What you have to do: Write out the listing again from the line with "This screenshot has width=1375, height=868." up to and including its final line, requests included. Scale only the coordinates in the answers by 2.25 and round each to a whole number, with halves rounded up.

Item-finding records:
------------------------
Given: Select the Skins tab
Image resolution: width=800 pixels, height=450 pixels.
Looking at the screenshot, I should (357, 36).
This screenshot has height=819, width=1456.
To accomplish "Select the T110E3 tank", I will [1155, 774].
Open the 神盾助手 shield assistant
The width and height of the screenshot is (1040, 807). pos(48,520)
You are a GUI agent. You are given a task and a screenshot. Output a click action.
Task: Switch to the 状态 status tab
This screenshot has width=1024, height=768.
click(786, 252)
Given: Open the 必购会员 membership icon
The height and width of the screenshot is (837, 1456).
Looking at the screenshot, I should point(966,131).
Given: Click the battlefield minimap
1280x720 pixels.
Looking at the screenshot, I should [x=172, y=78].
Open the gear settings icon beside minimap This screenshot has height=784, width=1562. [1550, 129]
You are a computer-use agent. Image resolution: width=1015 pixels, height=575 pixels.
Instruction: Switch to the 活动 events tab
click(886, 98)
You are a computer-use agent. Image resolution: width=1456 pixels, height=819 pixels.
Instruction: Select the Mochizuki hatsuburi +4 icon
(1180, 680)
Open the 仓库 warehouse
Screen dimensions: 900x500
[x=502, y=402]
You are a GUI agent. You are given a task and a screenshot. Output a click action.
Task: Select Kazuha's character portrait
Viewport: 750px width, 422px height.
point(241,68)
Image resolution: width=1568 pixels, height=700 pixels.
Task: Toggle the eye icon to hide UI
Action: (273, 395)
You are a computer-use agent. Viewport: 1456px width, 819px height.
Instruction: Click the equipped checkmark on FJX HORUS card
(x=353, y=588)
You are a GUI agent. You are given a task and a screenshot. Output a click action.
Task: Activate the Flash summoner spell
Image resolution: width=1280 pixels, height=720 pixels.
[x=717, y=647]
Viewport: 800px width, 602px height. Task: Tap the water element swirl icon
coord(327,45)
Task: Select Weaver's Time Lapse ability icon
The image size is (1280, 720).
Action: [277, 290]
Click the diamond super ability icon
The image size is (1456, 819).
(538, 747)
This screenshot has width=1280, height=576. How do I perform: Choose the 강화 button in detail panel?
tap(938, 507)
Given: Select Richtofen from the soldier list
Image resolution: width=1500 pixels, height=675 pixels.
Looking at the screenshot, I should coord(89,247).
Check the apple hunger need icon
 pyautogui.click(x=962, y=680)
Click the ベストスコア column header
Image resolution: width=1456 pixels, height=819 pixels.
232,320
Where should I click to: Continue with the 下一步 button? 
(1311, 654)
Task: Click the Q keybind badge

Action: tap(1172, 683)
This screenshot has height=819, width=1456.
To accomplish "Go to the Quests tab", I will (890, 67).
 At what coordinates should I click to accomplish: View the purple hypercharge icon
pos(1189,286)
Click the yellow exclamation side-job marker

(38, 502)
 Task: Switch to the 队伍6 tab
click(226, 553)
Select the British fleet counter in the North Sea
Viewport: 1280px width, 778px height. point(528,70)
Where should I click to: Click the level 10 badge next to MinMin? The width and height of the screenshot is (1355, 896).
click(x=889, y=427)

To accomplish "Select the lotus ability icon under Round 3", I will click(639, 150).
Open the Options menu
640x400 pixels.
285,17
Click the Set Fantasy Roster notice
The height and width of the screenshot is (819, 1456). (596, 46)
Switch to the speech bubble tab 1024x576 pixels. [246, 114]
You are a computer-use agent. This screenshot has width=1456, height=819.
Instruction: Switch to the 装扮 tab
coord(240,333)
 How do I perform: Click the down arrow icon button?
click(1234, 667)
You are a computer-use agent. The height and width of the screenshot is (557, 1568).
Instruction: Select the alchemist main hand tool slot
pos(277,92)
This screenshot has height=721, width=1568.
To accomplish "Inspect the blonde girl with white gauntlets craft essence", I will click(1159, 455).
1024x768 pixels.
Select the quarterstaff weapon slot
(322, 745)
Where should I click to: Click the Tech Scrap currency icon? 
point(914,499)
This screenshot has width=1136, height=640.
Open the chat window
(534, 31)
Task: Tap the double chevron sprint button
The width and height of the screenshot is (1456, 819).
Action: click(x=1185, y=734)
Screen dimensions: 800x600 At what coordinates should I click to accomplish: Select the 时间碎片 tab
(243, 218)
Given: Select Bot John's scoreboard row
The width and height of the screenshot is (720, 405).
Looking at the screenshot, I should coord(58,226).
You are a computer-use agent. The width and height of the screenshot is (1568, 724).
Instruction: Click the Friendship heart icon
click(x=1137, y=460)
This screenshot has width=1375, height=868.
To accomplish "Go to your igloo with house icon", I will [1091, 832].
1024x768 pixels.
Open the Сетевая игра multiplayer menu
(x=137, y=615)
------------------------
Complete answer:
This screenshot has width=1375, height=868.
To accomplish "Go to your igloo with house icon", I will [2455, 1872].
1024x768 pixels.
Open the Сетевая игра multiplayer menu
(x=308, y=1384)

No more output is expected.